Der Kreis Herford hat sich zum Ziel gesetzt, ihn als Wohn-, Freizeit- und Arbeitsstandort zukunftsorientiert weiter zu entwickeln. Hier arbeiten der Kreis und die Kommunen gemeinsam mit weiteren Akteuren aus der Wirtschaft und Daseinsvorsorge gemeinsam an den Herausforderungen der Gegenwart und eine nachhaltige, regionale Siedlungsstruktur und Verbesserung der Infrastruktur. Das in 2024 erarbeitete Kreisentwicklungskonzept stellt hierfür den strategischen Rahmenplan dar. Mit einem integrierten Klimaschutzkonzept wird das Ziel verfolgt, bis 2045 CO2-neutral zu sein.

Fachhochschule des Mittelstands

Die Fachhochschule des Mittelstands (FHM) ist eine staatlich anerkannte, private Fachhochschule mit aktuell etwa 5.700 Studierenden, 250 Mitarbeitern, 103 Professoren und rund 400 Experten aus der Wirtschaft als Lehrbeauftragte an den neun Standorten Bielefeld, Bamberg, Düren, Berlin, Frechen, Hannover, Köln, Rostock und Waldshut sowie ortsunabhängig in der FHM Online-University. Das breite Angebot umfasst 51 Studiengänge in den drei Fachbereichen Wirtschaft, Medien sowie Personal, Gesundheit & Soziales. Studierende können in Vollzeit, Teilzeit, dual oder im Fernstudium den Bachelor oder Master absolvieren. Auch Promotionsprogramme in Kooperation mit britischen Universitäten gehören zum Angebot der Hochschule.

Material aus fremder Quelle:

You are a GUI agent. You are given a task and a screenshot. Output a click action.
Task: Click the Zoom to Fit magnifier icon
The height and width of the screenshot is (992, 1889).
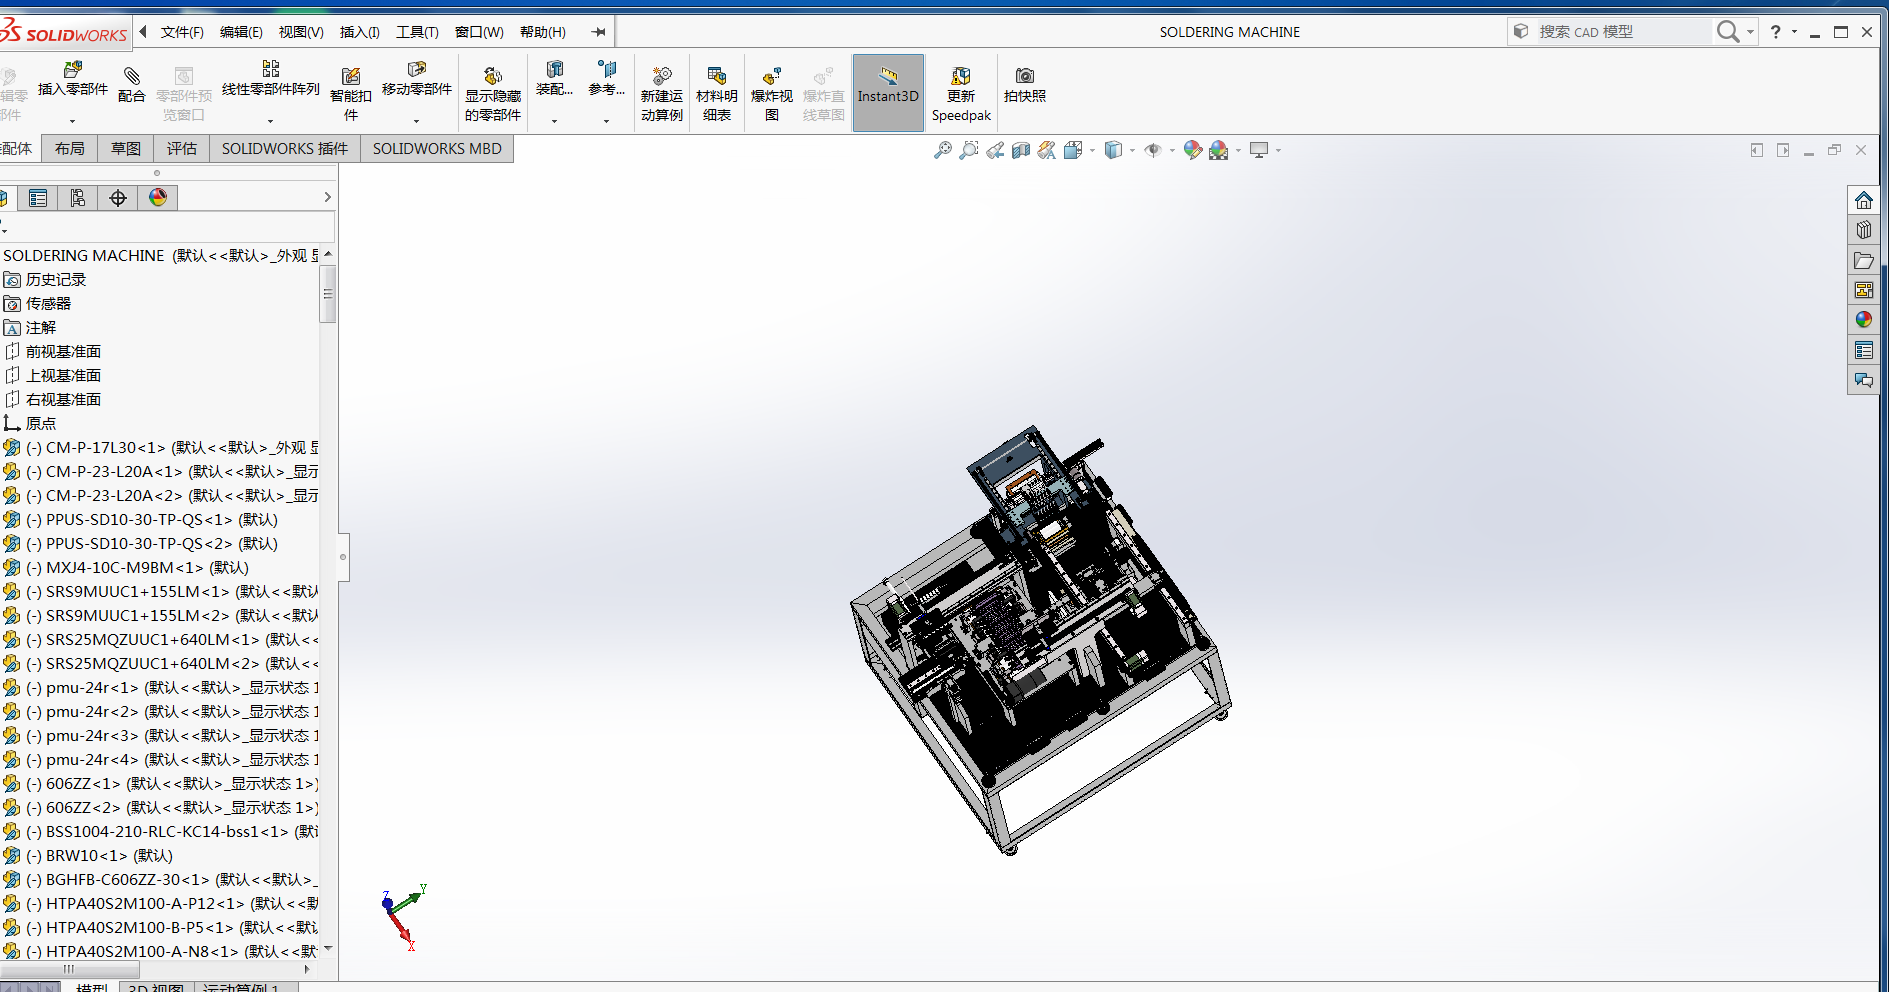[x=942, y=150]
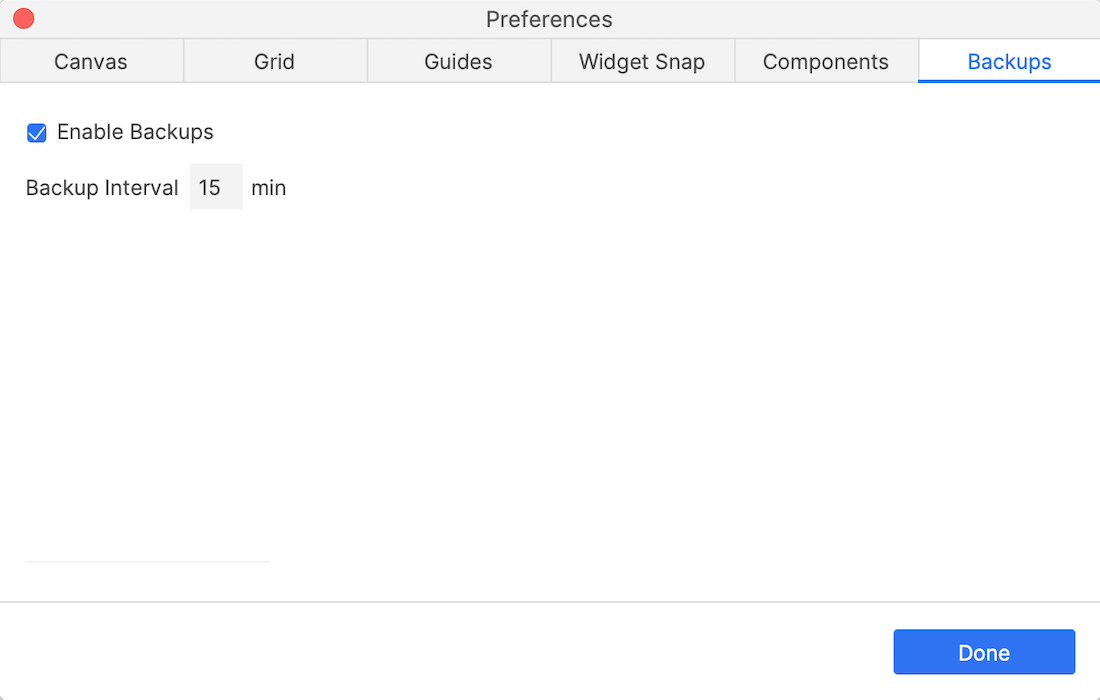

Das Portfolio wird komplettiert durch ein breites Weiterbildungsprogramm.

An der FHM wird nicht nur wissenschaftlich fundiertes Fachwissen vermittelt, sondern den Studierenden darüber hinaus einen geschützten Rahmen geboten, um sich selbst weiterzuentwickeln und wirtschaftliches sowie unternehmerisches Denken und Handeln zu erlernen. Die gesamte Lehre zielt darauf ab, den Studierenden beruflich und akademisch handlungsfähig und somit fit für die Herausforderungen der Arbeitswelt zu machen. Die Hochschule zeichnet sich durch kleine Studiengruppen, eine individuelle Förderung und einen engen Kontakt zur Wirtschaft aus.

Die FHM wurde im Jahr 2000 vom Mittelstand für den Mittelstand in Bielefeld gegründet und hat sich seither durch anwendungsorientierte Forschung und Praxisprojekte als starker Partner für die Wirtschaft etabliert. Gesellschafter ist die Stiftung Bildung & Handwerk aus Paderborn.